Haven't had a working TV for about three years now either, and when I do watch it occasionally at a friend's house, I also have a visceral response of yecch, except for Turner Classic Movies. Just caught "Mrs. Soffler," 1984 film with Diane Keaton and Mel Gibson, a true story from 1901, and loosely, involving the prison system. Mrs. Soffler is the wife of the warden and passes out bibles and gentle religion to those on death row especially.
I never heard of the film, but in 1984 I had quit my executive director position and was doing a global peace plan unexpectedly, of all things, and perhaps that's why. Recommend "Mrs. Soffler" highly for the superb acting alone. I believe the film and actors won some awards.
Similar theme to what has been discussed in these comments -- waking up from sleep and the demand that that creates to change so many of the things we have become so sure of and then step out there, despite our fears, transforming, and becoming more of who we really are, who we are meant to be.
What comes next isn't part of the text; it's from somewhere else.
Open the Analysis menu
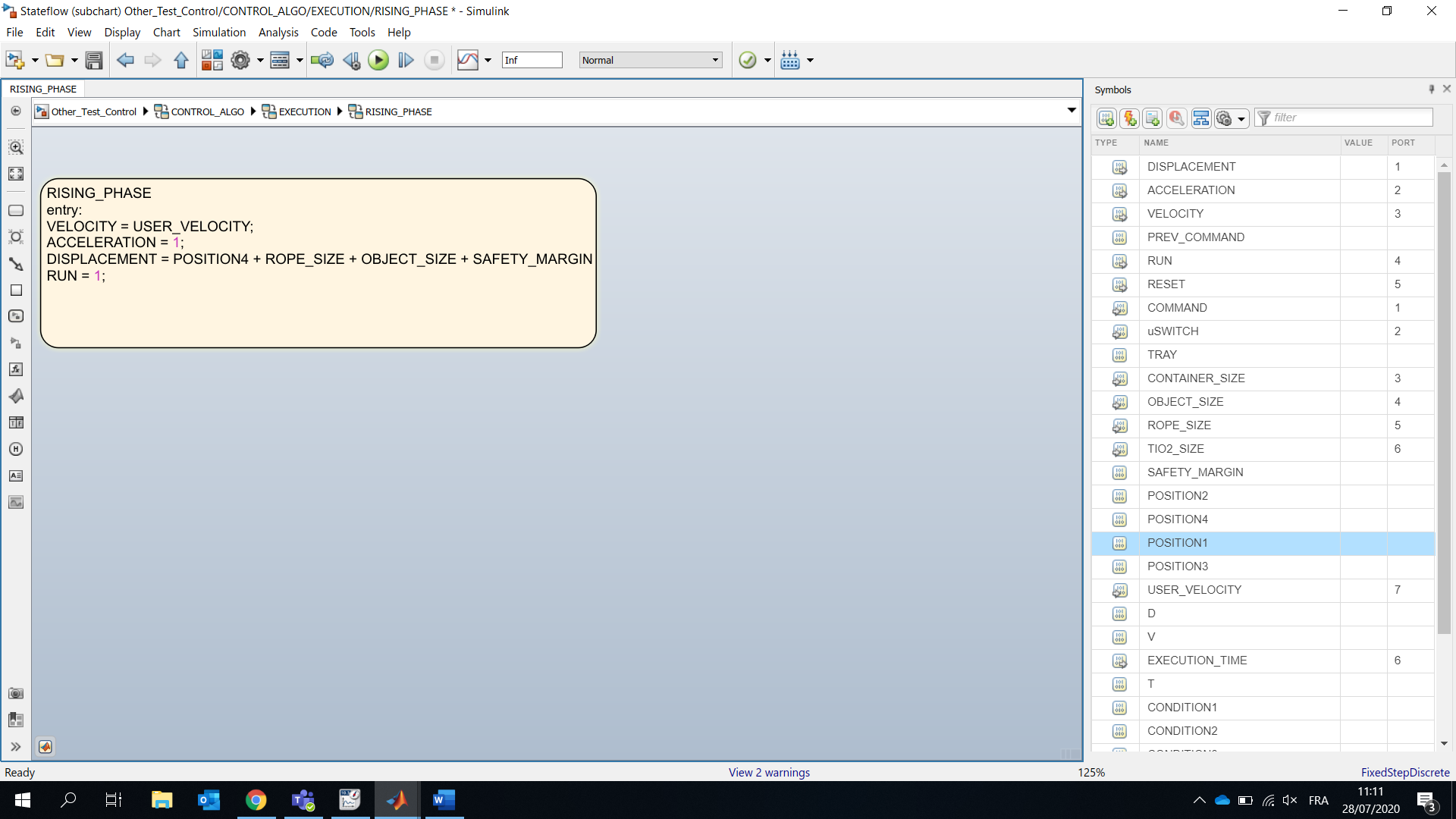Screen dimensions: 1456x819 [x=278, y=32]
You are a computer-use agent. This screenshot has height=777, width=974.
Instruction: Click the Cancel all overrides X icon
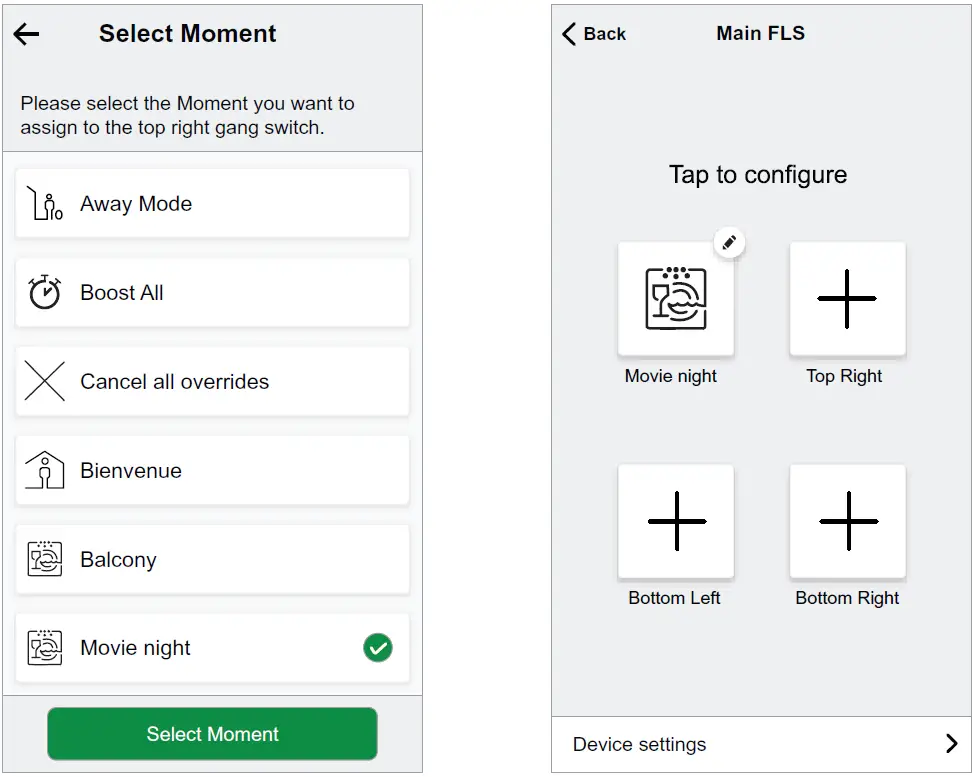[42, 381]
The Paradigm Shift. It's coming, and nobody said it would be easy.
peace, cm
Thank you for mentioning the excellent Keaton-Gibson film whose title is "Mrs. Soffel."
q
Sioux Rose
Hello, Cee Miracles: I always appreciate your congeniality, and will check out that film. I have built up a collection so that if I need to be "entertained," I can choose from a little library of film classics. And these time-outs also help with being part of the collective "birthing" required by said paradigm shift.
Racism is ingrained in the American public. It goes to the very core of our being. Those who don't recognize this, and don't try to do something IN THEMSELVES, will be part of the vast herd that dance to the tune of the oligarchic propaganda machine.
I though I was free of prejudice. I even had a black lover. But during a very nasty fight I called him a 'darky'. I've never again made the mistake of thinking that I was free of prejudice.
Did it escape your notice that the person saying that is an opponent of Obama?
Winship really must have written that piece in a hurry!
His '[sic]' is inappropriate, since the 'is' refers to 'the utter stupidity' and is therefore correct in number.
It's Primo Carnera not Carnero.
And surely writers, like everyone else, notionally go to heaven or wherever *after* they die.
Bring America Back !!!!
*Nice memoire, Mr Winship, of your Journalist American Idols.
*You should know that your predecessors are up there with
Walter Cronkite===not shaking their heads, nor gasping at
the modern day reality of the News==but relaxing each day
as they hear Cronkite's final report: ..."and that's the
way it is........good night."
This homage is harmless and well-intended, but it does seem a bit forced.
I agree with Mairead's guess that it may have been rushed, though of course that isn't necessarily so. I also agree that the "Looking Down from Heaven" cliché is a touch hacky.
Winship isn't successful in tying up the threads between craptacular reactionary wingnut bloviation and the passing of two writers with similar Crap Detectors, one a conflicted leftist and the other a humanist liberal.
As eulogies go, I'd give it a C, maybe C+.
· Yr Obd't Servant
Redemption. pffft
Don't make me laugh, Schulberg was unrepentent to the end and as far as I know made no effort to make amends with his victims.